Se o show tivesse terminado aí, teria sido lindo, mas Roger e a banda voltam para o bis, com “Two Suns in The Sunset” e a segunda parte de “The Bar”, tradicionalmente dedicada a Bob Dylan (de quem Roger roubou alguns versos para essa música), sua esposa e seu falecido irmão. 

Após apresentar toda a banda, temos “Outside the Wall”, e todos deixam o palco enquanto ainda tocam, e o público os acompanha até o backstage pelas imagens do telão até que a música termina. Um final bastante melancólico para o show.

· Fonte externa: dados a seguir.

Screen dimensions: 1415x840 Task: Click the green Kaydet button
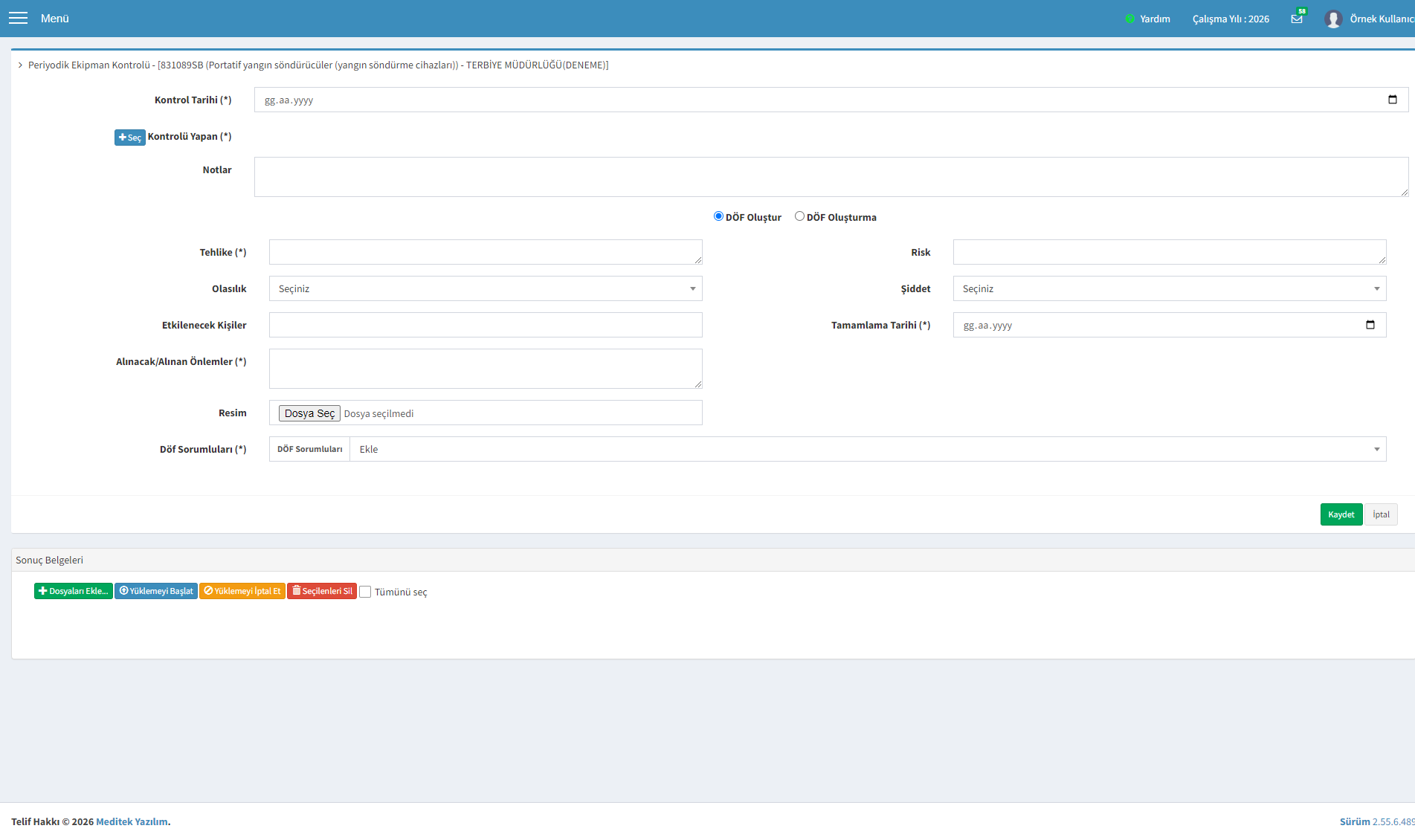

É bastante claro que não apenas as opiniões, mas também os discursos fortes de Roger Waters não agradam a todos. Porém, incontestavelmente, a arte é seu maior meio de protesto e o músico só acaba por decepcionar aqueles que não concordam com os ideais que ele propaga. Sem dúvida, Roger Waters deixou o público arrepiado e sem palavras com um espetáculo imersivo, subversivo, impactante e deslumbrante.